▸ **EXERCISE DESCRIPTION**
Exactly the line with "606x487 pixels." and the lines that follow it, through the closing line of the entries, should be restated, with nothing left out or added.

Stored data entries
--- START ---

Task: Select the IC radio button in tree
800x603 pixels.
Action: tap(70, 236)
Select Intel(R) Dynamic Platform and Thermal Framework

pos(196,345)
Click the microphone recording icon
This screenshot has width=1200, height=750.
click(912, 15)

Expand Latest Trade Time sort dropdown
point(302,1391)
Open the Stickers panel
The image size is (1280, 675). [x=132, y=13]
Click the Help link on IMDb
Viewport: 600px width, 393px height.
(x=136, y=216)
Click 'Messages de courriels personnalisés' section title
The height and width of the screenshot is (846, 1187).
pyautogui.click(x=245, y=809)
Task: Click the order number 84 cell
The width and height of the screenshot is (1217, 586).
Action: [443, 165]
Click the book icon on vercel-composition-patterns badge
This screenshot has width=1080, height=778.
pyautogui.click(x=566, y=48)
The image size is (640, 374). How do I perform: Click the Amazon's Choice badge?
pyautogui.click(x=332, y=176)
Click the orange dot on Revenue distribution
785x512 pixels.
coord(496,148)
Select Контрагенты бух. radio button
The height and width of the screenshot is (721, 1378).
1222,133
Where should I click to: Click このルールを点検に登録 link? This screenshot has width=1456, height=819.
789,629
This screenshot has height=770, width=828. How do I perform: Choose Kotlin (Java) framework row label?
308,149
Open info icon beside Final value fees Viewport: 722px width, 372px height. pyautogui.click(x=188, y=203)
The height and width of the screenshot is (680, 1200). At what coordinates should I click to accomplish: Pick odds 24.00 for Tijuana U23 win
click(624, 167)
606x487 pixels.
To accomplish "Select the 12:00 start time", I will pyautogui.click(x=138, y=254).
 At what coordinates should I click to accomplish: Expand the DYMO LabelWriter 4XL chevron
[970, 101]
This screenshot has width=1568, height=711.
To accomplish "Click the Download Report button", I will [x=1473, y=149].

--- END ---

▸ **ANSWER TO THIS TASK**
606x487 pixels.
To accomplish "Select the 12:00 start time", I will pyautogui.click(x=138, y=254).
 At what coordinates should I click to accomplish: Expand the DYMO LabelWriter 4XL chevron
[970, 101]
This screenshot has width=1568, height=711.
To accomplish "Click the Download Report button", I will [x=1473, y=149].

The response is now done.